A high performance matrix multiplication algorithm for MPPs

Abstract

A 3-dimensional (3-D) matrix multiplication algorithm for massively parallel processing systems is presented. Performing the product of two matrices C=β C+α A B is viewed as solving a 2-dimensional problem in the 3-dimensional computational space. The three dimensions correspond to the matrices dimensions m, k, and n: A ∈ R^m×k, B ∈ R ^k×n, and C ∈ R ^m×n. The p processors are configured as a “virtual” processing cube with dimensions p ₁, P ₂, and p ₃. The cube's dimensions are proportional to the matrices' dimensions-m, n, and k. Each processor performs a local matrix multiplication of size m/p ₁ × n/p ₂ × k/p ₃, on one of the sub-cubes in the computational space. Before the local computation can be carried out, each sub-cube needs to receive sub-matrices corresponding to the planes where A and B reside.

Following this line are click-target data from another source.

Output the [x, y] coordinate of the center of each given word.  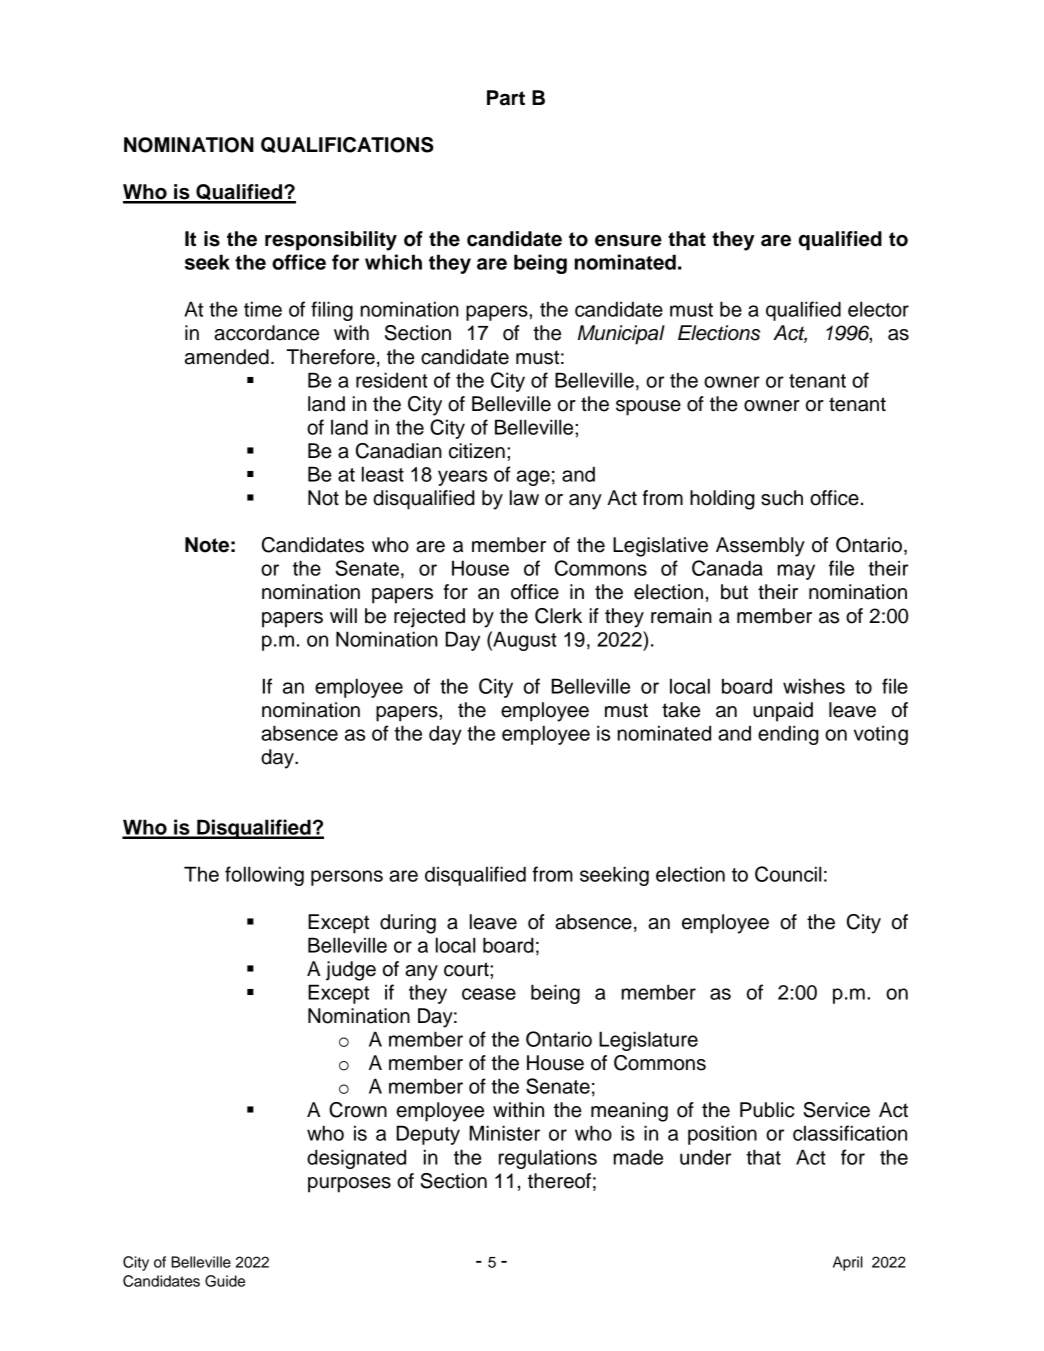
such [782, 498]
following [264, 876]
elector [878, 309]
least [383, 474]
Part [506, 98]
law [524, 498]
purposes [349, 1185]
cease [489, 994]
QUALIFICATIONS [347, 145]
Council [788, 874]
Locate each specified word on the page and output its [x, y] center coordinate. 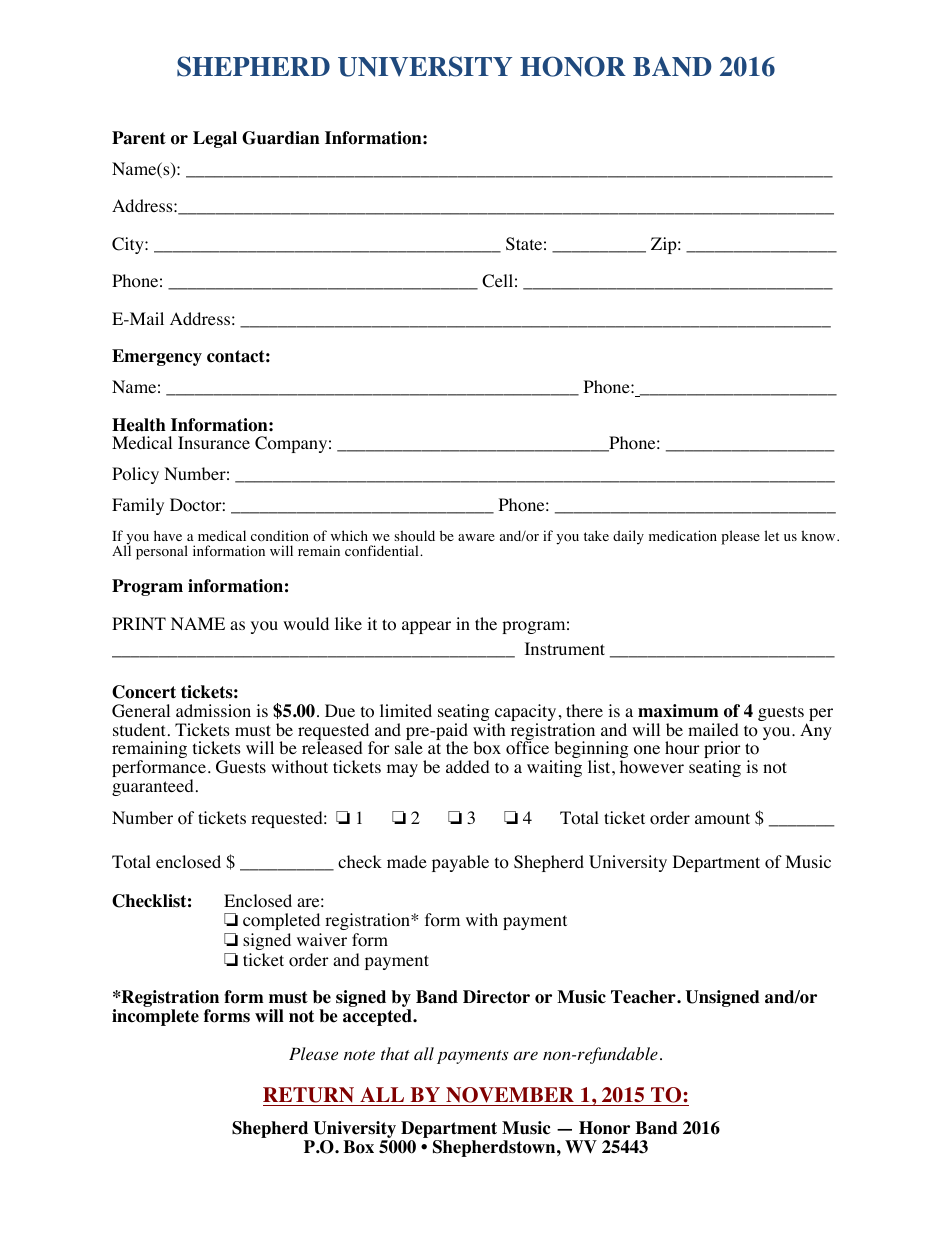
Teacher [644, 997]
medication [683, 536]
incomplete [155, 1017]
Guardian [281, 138]
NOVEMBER [510, 1096]
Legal [215, 139]
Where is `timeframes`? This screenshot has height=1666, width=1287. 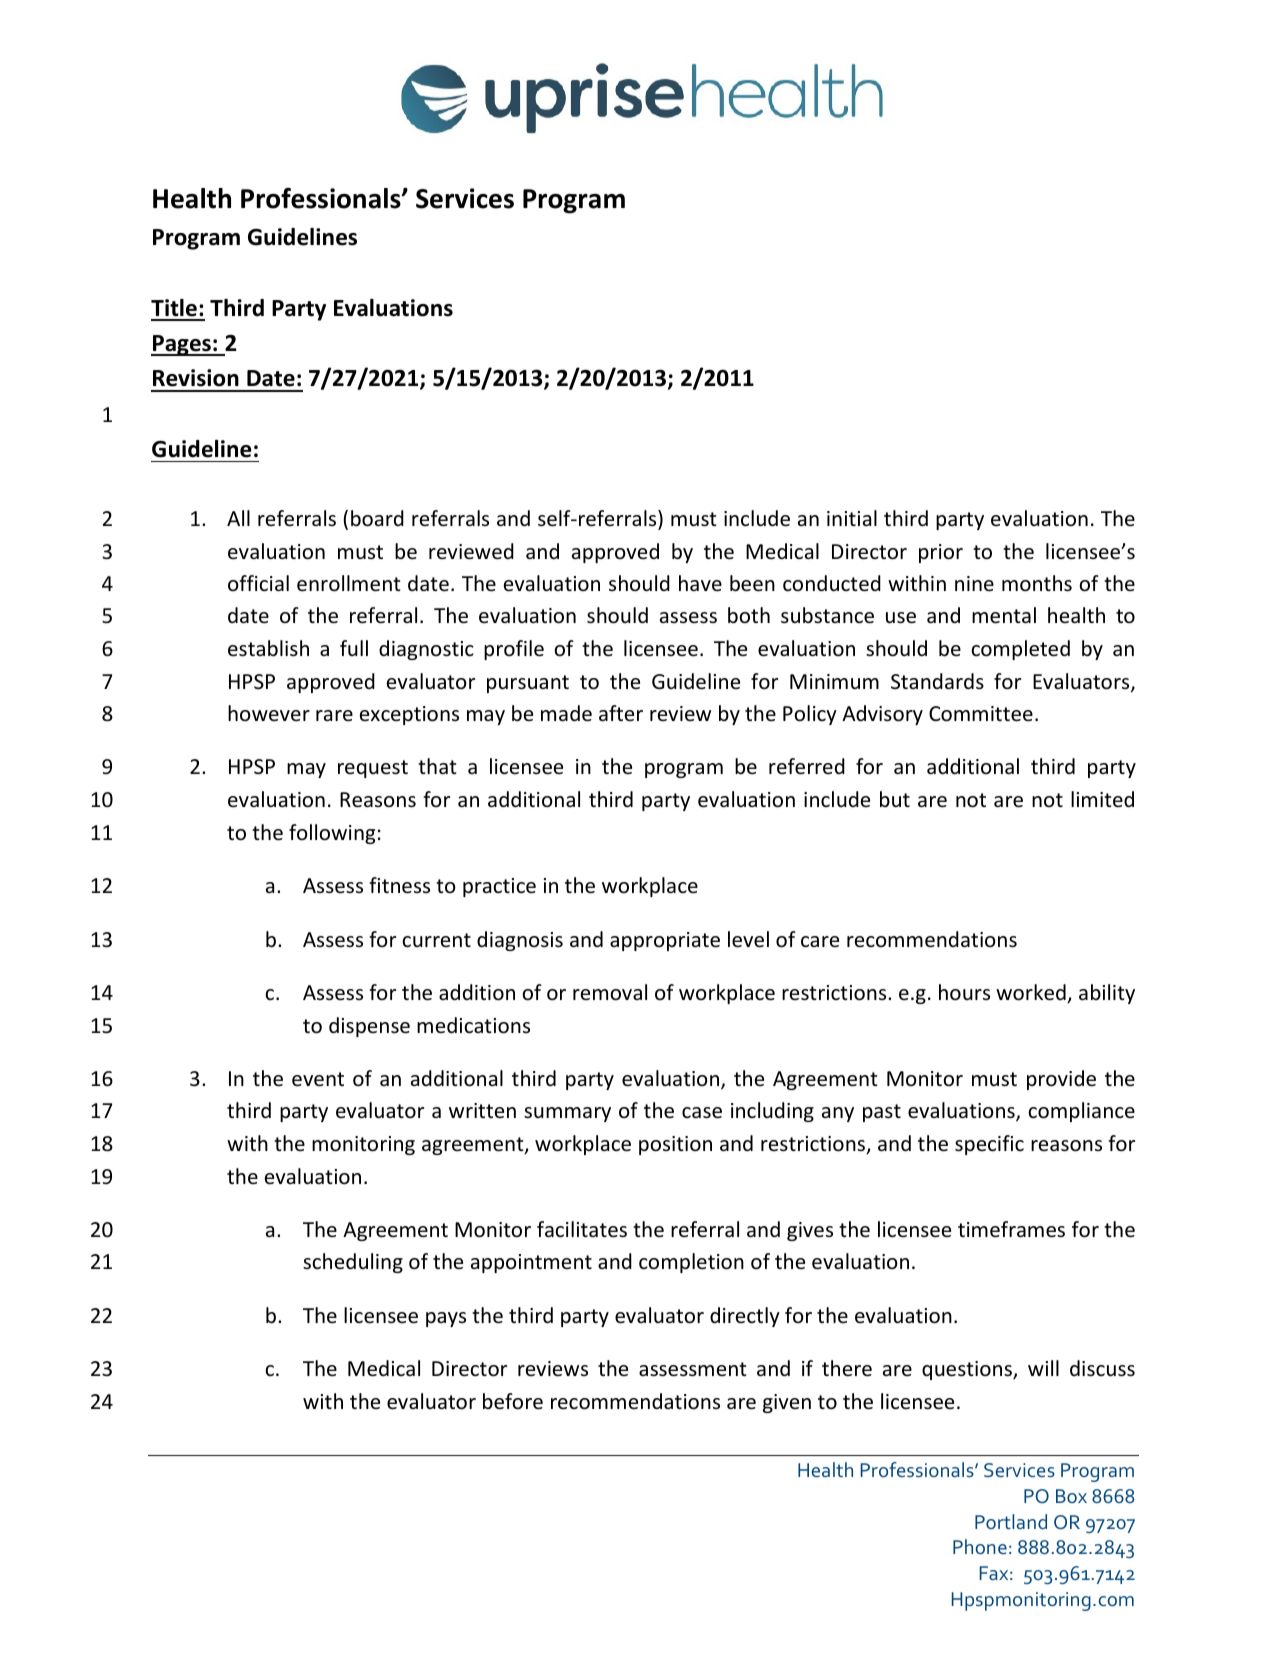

After the single matrix multiplication has completed, the sub-matrices of C have to be reassigned to their respective processors. The 3-D parallel matrix multiplication approach has, to the best of our knowledge, the least amount of communication among all known parallel algorithms for matrix multiplication. Furthermore, the single resulting sub-matrix computation gives the best possible performance from the uni-processor matrix multiply routine. The 3-D approach achieves high performance for even relatively small matrices and/or a large number of processors (massively parallel). This algorithm has been implemented on IBM Power-parallel SP-2 systems (up to 216 nodes) and have yielded close to the peak performance of the machine. For large matrices, the algorithm can be combined with Winograd's variant of Strassen's algorithm to achieve “super-linear” speed-up. When the Winograd approach is used, the performance achieved per processor exceeds the theoretical peak of the system.